お金の話じゃないじゃんじゃないじゃん2
一番ショックだったのは、わたしが心の奥底から徹底的に、完膚なきまでに軽蔑していた釣りおじさんがマネージャーに昇進した時だった。ここ数年、半期に一度の大きな人事発表は、いつも気が滅入るイベントだった、同期たちがどんどんポストを獲得していくから。でも、今回のは破格だった。彼がマネージャーになることを会社が許したこと、彼に、わたしに支払っているより数百万多く支払うことを会社が決めたこと、に、打ちのめされた。この会社は「仕事ができない従順ないい奴」を選ぶんだ。それとも彼を「仕事ができない」と思っていたのはわたしの独断で、わたしを「仕事ができる」と思っていたのはわたしの勘違いだったのか?わたしは仕事ができない上に人徳のない嫌な奴なのだろうか?だから出世しないのだろうか?
Image : おかざき真里『サプリ』
いや、別に出世したいわけではないんだ。
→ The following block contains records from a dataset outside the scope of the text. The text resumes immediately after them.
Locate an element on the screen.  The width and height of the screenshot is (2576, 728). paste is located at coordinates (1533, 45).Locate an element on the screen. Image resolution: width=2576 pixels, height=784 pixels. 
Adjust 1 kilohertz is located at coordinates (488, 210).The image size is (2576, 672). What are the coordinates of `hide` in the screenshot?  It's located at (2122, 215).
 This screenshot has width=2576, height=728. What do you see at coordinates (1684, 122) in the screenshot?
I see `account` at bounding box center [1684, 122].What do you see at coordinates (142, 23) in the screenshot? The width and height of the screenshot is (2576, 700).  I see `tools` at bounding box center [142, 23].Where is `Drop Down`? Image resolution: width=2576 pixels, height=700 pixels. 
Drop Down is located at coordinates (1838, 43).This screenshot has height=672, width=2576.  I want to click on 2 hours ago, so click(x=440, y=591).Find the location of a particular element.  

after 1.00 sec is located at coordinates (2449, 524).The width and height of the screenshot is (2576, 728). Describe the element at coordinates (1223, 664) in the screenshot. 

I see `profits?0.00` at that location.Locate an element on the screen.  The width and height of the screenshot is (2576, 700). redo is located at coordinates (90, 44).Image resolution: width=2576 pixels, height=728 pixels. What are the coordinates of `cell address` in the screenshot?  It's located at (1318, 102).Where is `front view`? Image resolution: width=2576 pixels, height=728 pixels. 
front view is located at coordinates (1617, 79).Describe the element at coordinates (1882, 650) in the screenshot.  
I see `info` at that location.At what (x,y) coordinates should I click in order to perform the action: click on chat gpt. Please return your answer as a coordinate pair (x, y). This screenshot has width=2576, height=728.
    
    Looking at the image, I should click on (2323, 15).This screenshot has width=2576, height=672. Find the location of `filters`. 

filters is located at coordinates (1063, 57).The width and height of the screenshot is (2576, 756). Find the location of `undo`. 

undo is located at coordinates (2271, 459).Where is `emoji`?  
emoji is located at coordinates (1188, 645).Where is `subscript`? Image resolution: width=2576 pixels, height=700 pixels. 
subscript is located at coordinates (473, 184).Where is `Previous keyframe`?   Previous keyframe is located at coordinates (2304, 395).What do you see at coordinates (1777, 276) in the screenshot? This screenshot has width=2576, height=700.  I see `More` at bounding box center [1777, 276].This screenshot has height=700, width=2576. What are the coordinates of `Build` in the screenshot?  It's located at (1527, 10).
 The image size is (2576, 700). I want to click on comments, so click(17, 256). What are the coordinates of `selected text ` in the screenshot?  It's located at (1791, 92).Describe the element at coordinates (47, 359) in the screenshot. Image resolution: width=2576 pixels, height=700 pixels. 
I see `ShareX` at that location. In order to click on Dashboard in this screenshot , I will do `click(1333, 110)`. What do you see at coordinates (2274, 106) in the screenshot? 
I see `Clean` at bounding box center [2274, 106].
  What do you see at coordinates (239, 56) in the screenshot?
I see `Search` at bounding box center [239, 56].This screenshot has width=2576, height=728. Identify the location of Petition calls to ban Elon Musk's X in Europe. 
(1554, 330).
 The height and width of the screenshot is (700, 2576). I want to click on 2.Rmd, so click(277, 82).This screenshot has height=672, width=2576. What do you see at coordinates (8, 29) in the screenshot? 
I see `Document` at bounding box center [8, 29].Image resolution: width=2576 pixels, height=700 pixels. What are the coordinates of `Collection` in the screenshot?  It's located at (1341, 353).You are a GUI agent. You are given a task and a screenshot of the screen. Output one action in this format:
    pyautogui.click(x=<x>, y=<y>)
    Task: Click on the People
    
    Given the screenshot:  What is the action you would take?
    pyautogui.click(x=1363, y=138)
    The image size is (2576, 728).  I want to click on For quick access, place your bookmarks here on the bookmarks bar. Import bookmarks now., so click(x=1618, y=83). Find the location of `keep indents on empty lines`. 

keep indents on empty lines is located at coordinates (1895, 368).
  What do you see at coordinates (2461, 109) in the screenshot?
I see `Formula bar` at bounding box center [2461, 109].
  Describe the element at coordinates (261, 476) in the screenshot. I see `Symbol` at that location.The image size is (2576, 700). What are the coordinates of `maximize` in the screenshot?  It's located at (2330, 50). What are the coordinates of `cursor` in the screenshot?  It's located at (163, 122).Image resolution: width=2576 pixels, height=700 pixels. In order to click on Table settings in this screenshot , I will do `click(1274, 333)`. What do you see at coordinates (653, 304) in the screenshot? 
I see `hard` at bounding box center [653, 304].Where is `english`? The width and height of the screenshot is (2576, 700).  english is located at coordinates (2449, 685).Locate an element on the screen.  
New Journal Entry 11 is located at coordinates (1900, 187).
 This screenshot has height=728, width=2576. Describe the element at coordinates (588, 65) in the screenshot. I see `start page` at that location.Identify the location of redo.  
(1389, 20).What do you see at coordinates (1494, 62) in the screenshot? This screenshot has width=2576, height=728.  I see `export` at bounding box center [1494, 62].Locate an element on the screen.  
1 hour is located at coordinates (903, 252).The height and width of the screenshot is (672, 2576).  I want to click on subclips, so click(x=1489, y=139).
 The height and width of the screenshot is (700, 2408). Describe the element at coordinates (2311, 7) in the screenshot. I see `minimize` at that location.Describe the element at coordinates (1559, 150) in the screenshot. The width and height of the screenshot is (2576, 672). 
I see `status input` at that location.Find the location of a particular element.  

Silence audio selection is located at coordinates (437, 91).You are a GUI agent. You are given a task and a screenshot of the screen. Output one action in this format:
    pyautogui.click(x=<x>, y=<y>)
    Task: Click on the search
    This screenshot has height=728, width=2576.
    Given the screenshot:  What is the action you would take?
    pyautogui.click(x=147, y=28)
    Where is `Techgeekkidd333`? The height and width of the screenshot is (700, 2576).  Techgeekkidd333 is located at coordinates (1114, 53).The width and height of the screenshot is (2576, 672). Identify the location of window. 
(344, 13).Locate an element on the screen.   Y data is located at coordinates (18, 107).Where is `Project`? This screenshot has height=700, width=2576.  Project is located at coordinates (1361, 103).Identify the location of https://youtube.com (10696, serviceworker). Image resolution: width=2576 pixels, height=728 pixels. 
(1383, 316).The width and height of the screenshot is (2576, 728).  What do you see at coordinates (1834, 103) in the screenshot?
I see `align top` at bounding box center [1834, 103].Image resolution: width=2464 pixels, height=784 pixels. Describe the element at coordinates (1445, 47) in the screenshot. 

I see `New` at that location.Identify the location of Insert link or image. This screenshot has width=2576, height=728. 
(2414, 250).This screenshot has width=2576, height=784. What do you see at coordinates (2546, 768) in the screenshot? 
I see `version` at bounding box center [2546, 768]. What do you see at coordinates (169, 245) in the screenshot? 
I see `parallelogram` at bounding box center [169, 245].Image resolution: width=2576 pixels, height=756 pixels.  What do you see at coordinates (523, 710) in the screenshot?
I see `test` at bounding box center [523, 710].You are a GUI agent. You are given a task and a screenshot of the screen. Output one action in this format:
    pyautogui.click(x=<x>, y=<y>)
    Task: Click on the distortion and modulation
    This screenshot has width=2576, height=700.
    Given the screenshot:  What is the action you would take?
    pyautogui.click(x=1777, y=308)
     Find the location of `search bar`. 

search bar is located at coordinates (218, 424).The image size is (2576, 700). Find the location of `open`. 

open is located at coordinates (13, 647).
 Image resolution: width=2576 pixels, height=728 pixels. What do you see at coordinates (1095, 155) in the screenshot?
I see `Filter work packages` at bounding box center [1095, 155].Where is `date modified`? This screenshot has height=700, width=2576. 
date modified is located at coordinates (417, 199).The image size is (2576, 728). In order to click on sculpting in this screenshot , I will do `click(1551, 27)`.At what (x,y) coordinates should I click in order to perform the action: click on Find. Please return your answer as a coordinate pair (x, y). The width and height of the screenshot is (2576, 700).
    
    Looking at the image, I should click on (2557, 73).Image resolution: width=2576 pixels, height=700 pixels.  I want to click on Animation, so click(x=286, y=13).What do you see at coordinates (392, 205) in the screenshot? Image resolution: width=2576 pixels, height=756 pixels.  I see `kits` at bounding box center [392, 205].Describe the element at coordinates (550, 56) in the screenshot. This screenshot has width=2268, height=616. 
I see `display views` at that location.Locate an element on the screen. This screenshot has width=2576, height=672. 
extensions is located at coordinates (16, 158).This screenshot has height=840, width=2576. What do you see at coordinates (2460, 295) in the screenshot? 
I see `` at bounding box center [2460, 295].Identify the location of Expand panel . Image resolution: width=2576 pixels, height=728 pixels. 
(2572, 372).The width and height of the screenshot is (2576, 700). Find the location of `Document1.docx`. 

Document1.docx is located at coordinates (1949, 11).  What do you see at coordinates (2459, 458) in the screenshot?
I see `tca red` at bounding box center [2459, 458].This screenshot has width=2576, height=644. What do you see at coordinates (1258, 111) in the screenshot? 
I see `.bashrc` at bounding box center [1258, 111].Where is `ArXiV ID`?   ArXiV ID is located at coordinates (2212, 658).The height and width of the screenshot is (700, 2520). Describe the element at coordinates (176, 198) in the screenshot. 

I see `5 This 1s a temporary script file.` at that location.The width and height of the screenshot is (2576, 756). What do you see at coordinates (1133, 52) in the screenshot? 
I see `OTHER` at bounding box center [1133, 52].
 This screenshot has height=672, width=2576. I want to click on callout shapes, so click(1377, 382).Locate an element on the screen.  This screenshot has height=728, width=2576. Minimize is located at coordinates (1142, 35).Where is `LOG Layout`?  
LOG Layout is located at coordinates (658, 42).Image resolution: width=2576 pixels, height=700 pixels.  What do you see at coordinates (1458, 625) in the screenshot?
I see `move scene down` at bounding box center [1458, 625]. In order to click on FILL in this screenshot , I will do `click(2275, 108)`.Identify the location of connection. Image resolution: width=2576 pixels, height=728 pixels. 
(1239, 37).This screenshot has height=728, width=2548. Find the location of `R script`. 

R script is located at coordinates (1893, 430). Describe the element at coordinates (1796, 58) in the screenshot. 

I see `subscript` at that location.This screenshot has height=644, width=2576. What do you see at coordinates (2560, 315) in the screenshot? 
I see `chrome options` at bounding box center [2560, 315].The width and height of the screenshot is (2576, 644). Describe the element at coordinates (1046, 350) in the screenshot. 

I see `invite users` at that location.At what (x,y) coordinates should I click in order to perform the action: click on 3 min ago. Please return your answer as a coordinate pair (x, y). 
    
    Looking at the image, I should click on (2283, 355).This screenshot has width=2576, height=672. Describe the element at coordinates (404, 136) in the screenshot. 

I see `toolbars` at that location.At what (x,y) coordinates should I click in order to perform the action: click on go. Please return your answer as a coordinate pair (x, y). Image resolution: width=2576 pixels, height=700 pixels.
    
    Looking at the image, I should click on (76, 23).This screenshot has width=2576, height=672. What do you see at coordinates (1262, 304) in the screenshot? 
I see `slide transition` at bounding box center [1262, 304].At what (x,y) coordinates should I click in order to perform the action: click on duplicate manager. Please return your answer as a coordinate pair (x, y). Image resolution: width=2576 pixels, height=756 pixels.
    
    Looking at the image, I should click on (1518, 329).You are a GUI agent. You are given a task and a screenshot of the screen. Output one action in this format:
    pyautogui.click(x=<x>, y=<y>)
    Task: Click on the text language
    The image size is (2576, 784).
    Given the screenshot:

言葉が通じない若い部下とか持ちたくないし、心を砕いて山本五十六風コミュニケーションをとって他人を育てるのとか興味ないし、いつまでも辛辣な遊軍でありたいし、マネージャーなんて管理仕事ばっかで退屈。
っていうのもどこかでほんとうだ。
でも、やっぱりあの釣りおじさんの出世は悲しかった。